Already, a huge scientific and technological gap separates the Arab world from the industrialised powers, which have organised and developed their science and technology establishments into fundamental components of national security.
The fact that Arab countries, along with other developing nations, are struggling to rally the resources and capacities to safeguard their national security has already given rise to sharp North-South tensions over questions of dependency, technology monopolisation and technology transfer.
Without a doubt, the current scientific and technological revolution has brought a qualitative shift in contemporary military thought, and many countries have initiated programmes to reorganise their armed forces to meet the challenges of the 21st century. In future war scenarios, conventional forces will not play a major role. Most will be reorganised into smaller units of highly trained combat-ready professional soldiers equipped with the most up-to-date equipment and weapons.

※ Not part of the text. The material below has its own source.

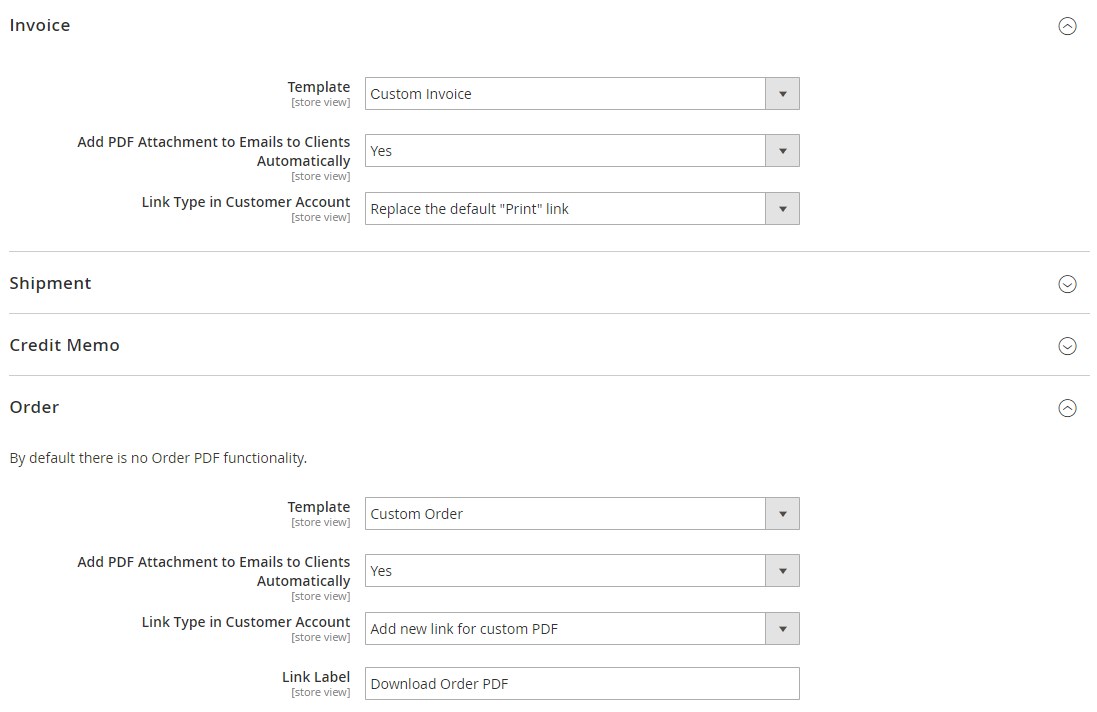Collapse the Order section chevron icon
The height and width of the screenshot is (712, 1097).
(x=1067, y=408)
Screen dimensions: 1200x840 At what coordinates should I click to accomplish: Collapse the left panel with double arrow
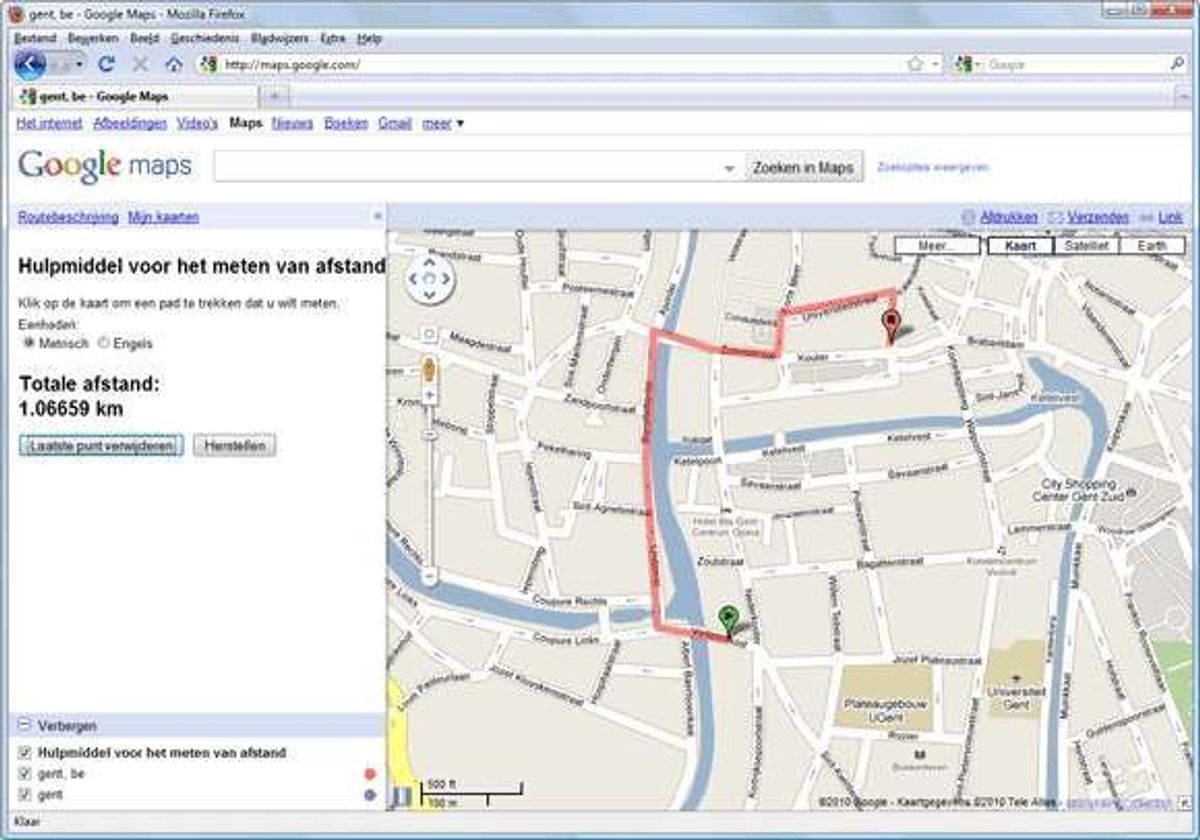(x=377, y=217)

However, clearly not all countries will be able to emulate the new forms of military thought being shaped by rapid advances in arms technology. Many will be hampered by deficiencies in their technological, economic and human-resource capacities. Even so, radical changes in modern warfare will compel them to search for all available means to contend with such challenges and to take whatever measures are possible to pre-empt or minimise potential threats.
Yet, preparing for modern warfare does not have to entail consigning conventional military concepts to the rubbish bin. Rather, these can be altered and added to in ways that accommodate the new military technologies and techniques. Thus, instead of purchasing the latest and most expensive weapons off the assembly line, armies with more limited means can modify existing weapons and equipment to enhance their performance or undertake new tasks.
At the same time there should be heightened awareness of how important scientific and technological research and development is to a nation in general and to a country's military and strategic welfare in particular.
Unfortunately, the Arab countries still continue to buy second-rate weapons, instead of producing their own, and the state of their military research and development is far behind that of the industrial powers.
Nevertheless, this should not keep these countries from doing whatever is in their power to confront the potential threats coming from military advances or from building the capacities needed to defend their national security.
However, in the opinion of this author these tasks can only be accomplished through strong and effective collaboration between the Arab countries, with the aim of catching up with the scientific and technological revolutions, benefiting as much as possible from the revolution in military affairs, and developing and producing their own technologies and hardware instead of buying everything from abroad.
If at the same time these countries are able to optimise the use of their own natural and human resources, they should be able to achieve a good level of self-sufficiency.
The Arab world must develop a collective military strategy to confront the wars of the future. Such a framework is essential if the Arab countries are to coordinate their plans to realise parity in military technology and to be as prepared as possible for the threats of war in the present and future.